The scripts in this repo allow detecting manholes on street view images and projecting the detections to a geographical reference system. Detection with detectron2 and YOLO is available. Detailed method and results are discussed on the STDL tech website
This project has been done in partnership with the Institut d'Ingénierie du territoire of the HEIG-VD at Yverdon-les-Bains.
Table of content
The process was tested on a machine with Ubuntu 22.04, 32 GB of RAM and a nvidia L4 GPU with 16 GB of VRAM. Please note that detectron2 can only be run on Linux-based systems or macOS.
The process with YOLOv11 was run on python 3.10 and the libraries can be installed from req_yolo.txt.
The process with detectron2 was run on python 3.8 and the libraries can be installed from requirements.txt.
Without docker
To use YOLOv11, python 3.10 is expected. To use detectron2, python 3.8 is required.
All libraries can be installed with pip install -r req_yolo.txt for YOLO and pip install -r config/detectron2/req_det2.txt for detectron2.
With docker
A docker image provided by ultralytics and completed for this project is available in this repo. Ensure you have the nvidia-container-toolkit installed first.
The following input data are expected for the deep-learning part:
- Panoramic images: street view images with a constant size;
- Ground truth (GT) annotations on street view images: COCO file with the manhole annotations corresponding to the panoramic images;
- Validated annotations: COCO file with only the manhole annotations that were validated by visual control.
The following input data are expected for the part about geo-localization:
- Trajectory information: table withtime, position and orientation of the camera at each image;
- GT vector layer: georeferenced vector file with the expected geolocalized manholes.
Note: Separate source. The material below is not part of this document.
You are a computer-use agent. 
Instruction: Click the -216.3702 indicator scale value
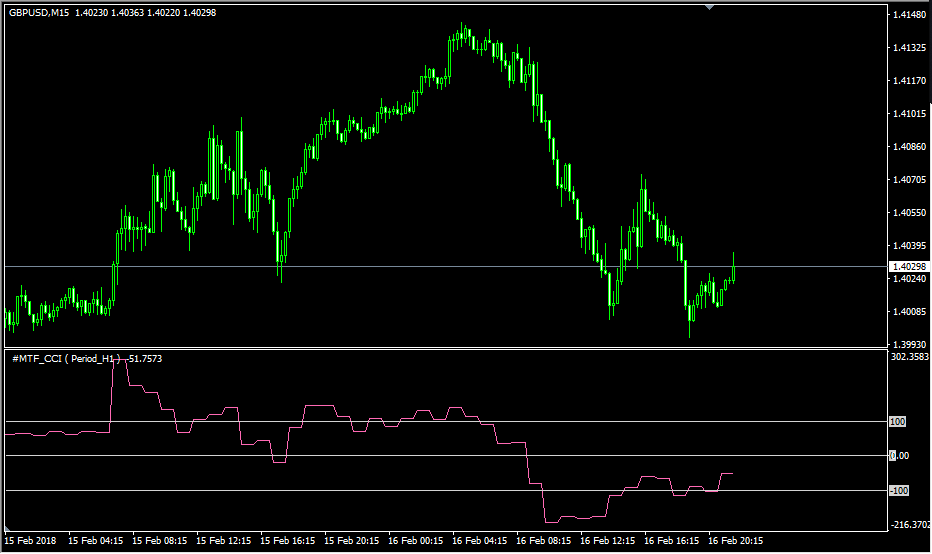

The following data are expected for the part about cadaster control:
- Area of interest: georeferenced vector file with either the AOI as polygons or the position of the camera at each image;
- Manholes: georeferenced vector file with the manholes from the pipe cadaster as points or as polygons.
Note
Example data can be found in the data/RCNE folder to test the workflow. These datasets were produced for this project or provided by the Système d'information du territoire neuchâtelois (SITN) (© 2025 SITN - https://www.sitn.ch). The provided data has no legal value and should not be used for any other purpose.
The images for the example need to be downloaded with the get_images_rcne.py script.
python scripts/utils/get_images_rcne.py config/config_yolo.yaml
This project uses ortho-intensity rasters derived from LiDAR data to semi-automatically generate annotations for deep learning. This step is optional as ground truth could be generated in another way and no ground truth is needed for inference.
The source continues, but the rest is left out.